KONTAN.CO.ID - JAKARTA. Pemerintah daerah (pemda) harus bekerja keras melakukan intensifikasi dan ekstensifikasi pajak daerah mulai tahun depan. Ini seiring pemberlakuan Undang-Undang Nomor 1 Tahun 2022 tentang Hubungan Keuangan antara Pemerintah Pusat dan Pemerintahan Daerah (UU HKPD) yang diperkirakan berdampak ke penurunan penerimaan pajak daerah. Pasalnya, dalam UU tersebut, ada beberapa penyederhanaan sejumlah objek pajak daerah yang berdampak terbatasnya sumber penerimaan asli daerah. Salah satunya melalui pengaturan tentang pajak barang dan jasa tertentu (PBJT).

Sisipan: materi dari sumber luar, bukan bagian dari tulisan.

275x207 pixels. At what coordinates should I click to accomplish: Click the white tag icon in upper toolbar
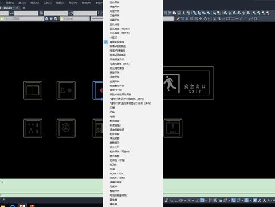point(175,13)
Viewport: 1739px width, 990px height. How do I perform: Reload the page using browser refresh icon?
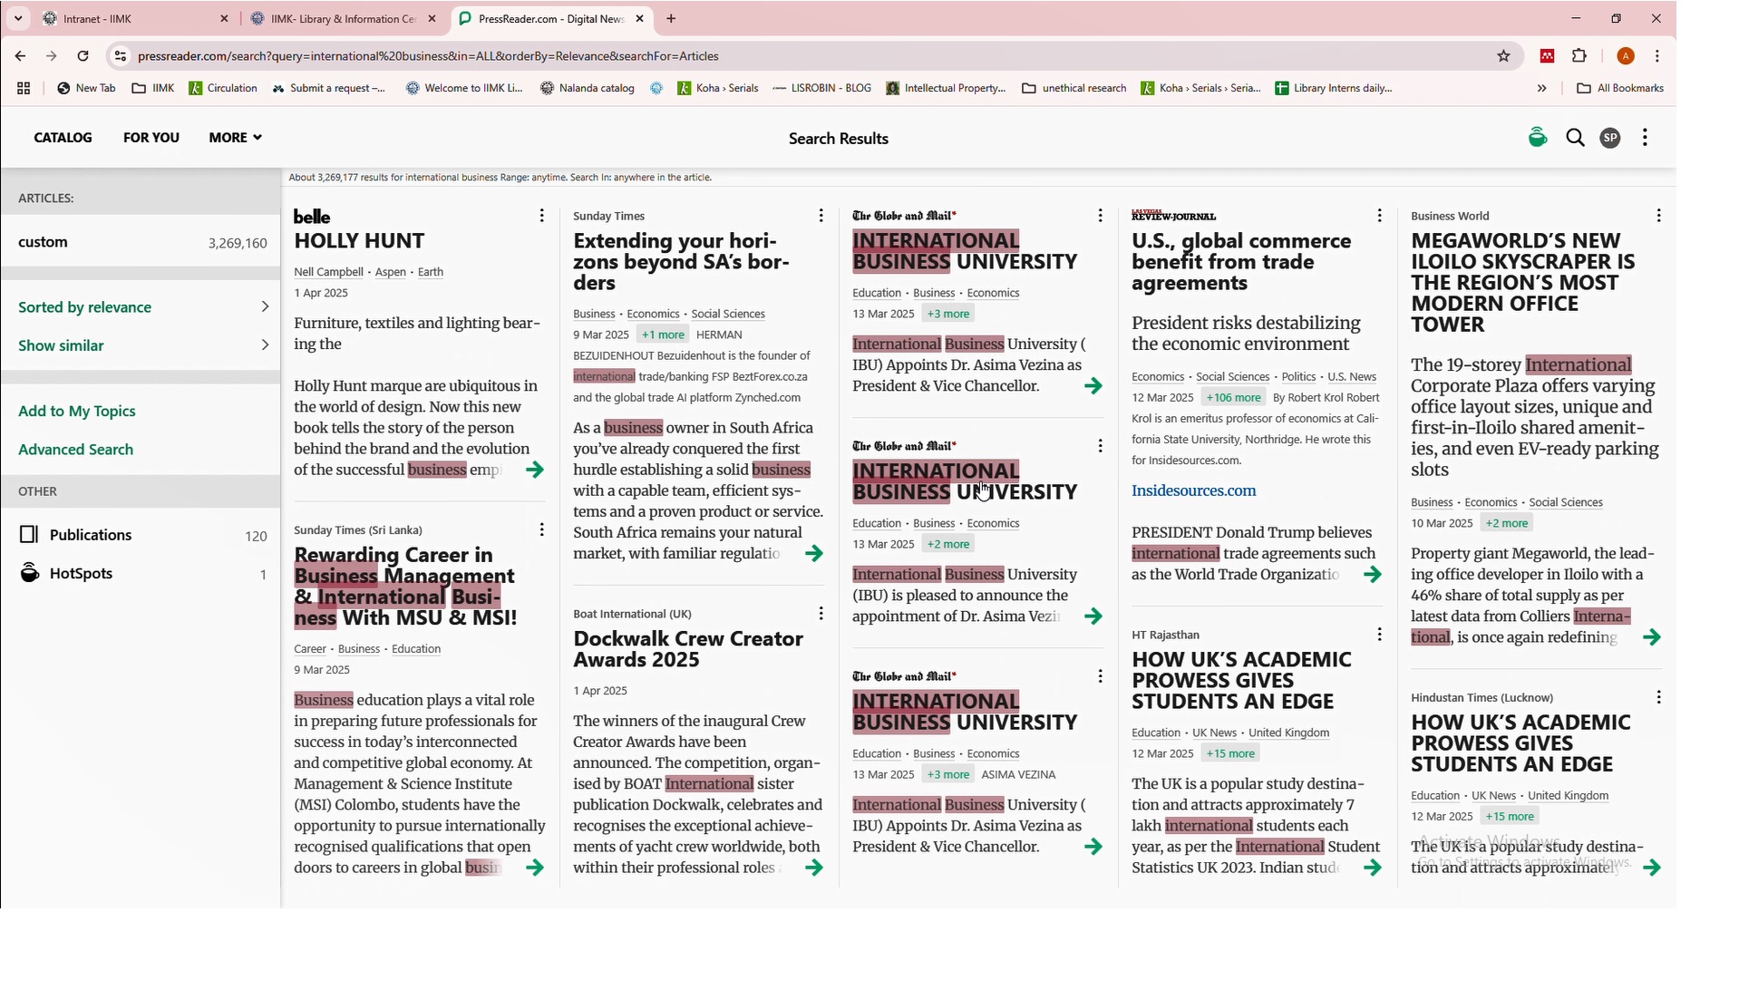coord(83,56)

PBJT sendiri merupakan penggabungan atas sejumlah jenis pajak, seperti pajak hotel, pajak restoran, pajak parkir, pajak penerangan jalan dan pajak hiburan.
Baca Juga: Catat! Mulai Tahun Depan Rumah Kos Bebas Pajak Hotel Dalam UU HKPD, tarif PBJT ditetapkan paling tinggi sebesar 10%. Adapun tarif tersebut lebih rendah jika dibandingkan dengan ketentuan yang diatur dalam UU Nomor 28 Tahun 2009 tentang Pajak Daerah dan Restribusi Daerah (PDRD). Misalnya saja, dalam UU PDRD, pajak parkir ditetapkan maksimal sebesar 30% dan tarif pajak hiburan maksimal 35%. Kendati begitu, pemerintah daerah tetap diberi ruang untuk penetapan tarif pajak yang lebih tinggi pada jasa hiburan seperti diskotek, kelab malam, karaoke, bar, dan mandi uap paling rendah 40% dan maksimal 75%. Selain penyusutan tarif, rumah kos-kosan tidak termasuk dalam pengertian hotel sehingga tidak menjadi objek pajak daerah. Pada ketentuan sebelumnya yakni dalam UU Nomor 28/2029 tentang Pajak Daerah dan Restribusi Daerah (PDRD), rumah kos-kosan dengan jumlah kamar lebih dari 10 dikategorikan sebagai hotel sehingga terutang pajak hotel. Oleh karena itu, wajib pajak yang memiliki kos-kosan dengan jumlah kamar lebih dari 10 akan dikenakan pajak dengan tarif tertinggi 10%. Nah, dengan berlakunya UU HKPD yang paling lambat dijalankan 5 Januari 2024 ini, rumah kos-kosan bukan lagi menjadi objek pajak barang dan jasa tertentu sehingga pemda tidak bisa memungutnya. Ketua Komite Analis Kebijakan Ekonomi Apindo Ajib Hamdani mengatakan, perubahan kos-kosan bukan menjadi objek pajak daerah sesuai dengan UU HKPD akan memberikan sentimen negatif terhadap penerimaan pajak daerah serta membuat penurunan penerimaan pajak daerah. Hal ini akan berdampak terutama untuk beberapa daerah yang memiliki objek andalan di sektor kos-kosan. Misalnya daerah yang mempunyai universitas atau kawasan industri. "Karena sebelumnya, daerah mendapat pemasukan sebesar 10% dari nilai sewa. Kategori tarif ini sangat besar, karena jumlahnya dikenakan atas omset atau nilai sewa, bukan atas keuntungan," ujar Ajib kepada
Kontan.co.id, Selasa (26/12). Dus, Ajib menyarankan supaya pemerintah daerah perlu mengoptimalkan penerimaan dari sektor lainnya untuk menutup kehilangan penerimaan dari sewa kos-kosan tersebut. "Misalnya dengan intensifikasi dan ekstensifikasi pajak restoran dan kafe," katanya.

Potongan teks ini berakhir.